Planning Assessments

I’m going to break down the way in which I devise formative assessments to determine whether my students are meeting a learning objective I have defined. The course I will be teaching is college-level History of Christianity and the students are prison inmates in a community ministry program.

The objective is: Identify the relevant characteristics of a new independent group (Protestant denomination) that formed as a result of decisive differences with the mother church. By formative assessment, I mean bite-sized opportunities to grasp how well the students understand the material we’re covering while we’re covering it.

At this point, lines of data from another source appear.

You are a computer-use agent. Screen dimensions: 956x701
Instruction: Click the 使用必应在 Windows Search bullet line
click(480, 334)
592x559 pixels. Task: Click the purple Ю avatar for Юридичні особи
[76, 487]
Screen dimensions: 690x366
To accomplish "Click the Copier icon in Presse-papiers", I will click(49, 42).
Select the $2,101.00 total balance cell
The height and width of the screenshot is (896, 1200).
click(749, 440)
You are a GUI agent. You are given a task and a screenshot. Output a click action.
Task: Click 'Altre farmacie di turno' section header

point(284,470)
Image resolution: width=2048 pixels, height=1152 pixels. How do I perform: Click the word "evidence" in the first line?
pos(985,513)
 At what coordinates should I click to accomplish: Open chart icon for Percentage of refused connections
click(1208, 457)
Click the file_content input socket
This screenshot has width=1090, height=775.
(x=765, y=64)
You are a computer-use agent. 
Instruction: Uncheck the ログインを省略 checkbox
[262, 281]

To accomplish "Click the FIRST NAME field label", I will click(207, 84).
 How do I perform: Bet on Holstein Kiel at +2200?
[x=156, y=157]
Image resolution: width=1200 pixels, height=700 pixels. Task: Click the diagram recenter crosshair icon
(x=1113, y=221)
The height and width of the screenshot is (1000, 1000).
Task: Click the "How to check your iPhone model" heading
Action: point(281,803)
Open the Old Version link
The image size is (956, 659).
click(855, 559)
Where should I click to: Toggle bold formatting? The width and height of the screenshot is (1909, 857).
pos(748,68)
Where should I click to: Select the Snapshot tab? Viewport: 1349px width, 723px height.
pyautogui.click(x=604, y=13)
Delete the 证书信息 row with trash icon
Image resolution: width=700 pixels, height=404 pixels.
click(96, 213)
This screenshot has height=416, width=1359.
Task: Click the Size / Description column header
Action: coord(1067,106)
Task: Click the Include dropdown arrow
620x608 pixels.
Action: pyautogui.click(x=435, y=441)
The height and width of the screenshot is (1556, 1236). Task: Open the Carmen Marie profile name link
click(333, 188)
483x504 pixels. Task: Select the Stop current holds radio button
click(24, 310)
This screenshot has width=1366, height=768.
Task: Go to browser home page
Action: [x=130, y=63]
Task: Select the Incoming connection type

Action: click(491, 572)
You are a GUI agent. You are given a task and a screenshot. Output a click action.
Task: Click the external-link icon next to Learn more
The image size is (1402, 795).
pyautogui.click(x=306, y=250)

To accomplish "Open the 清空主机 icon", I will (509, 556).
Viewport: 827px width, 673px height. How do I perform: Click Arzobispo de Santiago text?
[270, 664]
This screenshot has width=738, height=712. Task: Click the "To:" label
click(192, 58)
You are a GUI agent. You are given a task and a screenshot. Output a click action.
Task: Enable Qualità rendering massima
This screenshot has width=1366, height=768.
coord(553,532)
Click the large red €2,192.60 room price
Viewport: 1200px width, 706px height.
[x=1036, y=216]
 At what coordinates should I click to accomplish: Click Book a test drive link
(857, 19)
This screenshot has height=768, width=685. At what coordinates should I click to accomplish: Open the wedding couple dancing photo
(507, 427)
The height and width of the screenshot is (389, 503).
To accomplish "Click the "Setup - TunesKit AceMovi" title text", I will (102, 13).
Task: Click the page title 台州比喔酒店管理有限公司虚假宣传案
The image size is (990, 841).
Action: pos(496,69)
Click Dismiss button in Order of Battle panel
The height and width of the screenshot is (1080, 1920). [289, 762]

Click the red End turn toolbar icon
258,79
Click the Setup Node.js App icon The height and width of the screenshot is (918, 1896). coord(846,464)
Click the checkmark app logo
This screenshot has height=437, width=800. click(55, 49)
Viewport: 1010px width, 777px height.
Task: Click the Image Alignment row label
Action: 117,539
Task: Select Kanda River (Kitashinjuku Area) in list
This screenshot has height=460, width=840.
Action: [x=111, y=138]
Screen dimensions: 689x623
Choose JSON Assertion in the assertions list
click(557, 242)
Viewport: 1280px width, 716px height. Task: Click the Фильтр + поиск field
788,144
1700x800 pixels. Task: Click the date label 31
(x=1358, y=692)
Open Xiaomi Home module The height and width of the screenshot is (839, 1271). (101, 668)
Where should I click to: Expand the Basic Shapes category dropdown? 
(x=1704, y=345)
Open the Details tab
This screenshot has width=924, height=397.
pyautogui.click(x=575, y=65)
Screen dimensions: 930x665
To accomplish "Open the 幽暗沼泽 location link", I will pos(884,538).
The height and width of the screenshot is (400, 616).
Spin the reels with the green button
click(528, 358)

The formative assessments I will use are:
  • Assess an ‘opening thoughts’ writing assignment: at the start of the class, the students will write on a card, what they found interesting or relevant in the reading. I will collect the cards and use them as the basis for a brief discussion of several of the points raised, asking the contributor to elaborate, and then another student to suggest what they’d add or revise about what’s been said. This will help me tune the lesson to areas that actually matter to these students, who could use affirmation and anything that would bolster their motivation.
  • Ask questions of students throughout the open-book discussion: I’ll have a series of discussion points which I’ll introduce as questions to both engage students and help me gauge the level of understanding in the room.
  • Assess an in-class ‘very short essay’ writing assignment: realistically, my evaluation wouldn’t happen until after the class. This exercise, early in the term, is designed to help me understand where each student is in terms of writing and analytical capability, in advance of the first major writing assignment.
  • Revisit the key topics with a series of quick questions at the end of class: for those topics that will appear later on a summative assessment (an exam), I’ll ask for definitions or a quick explanation of their significance. This will help the students to grasp what “big idea” really matter in this course.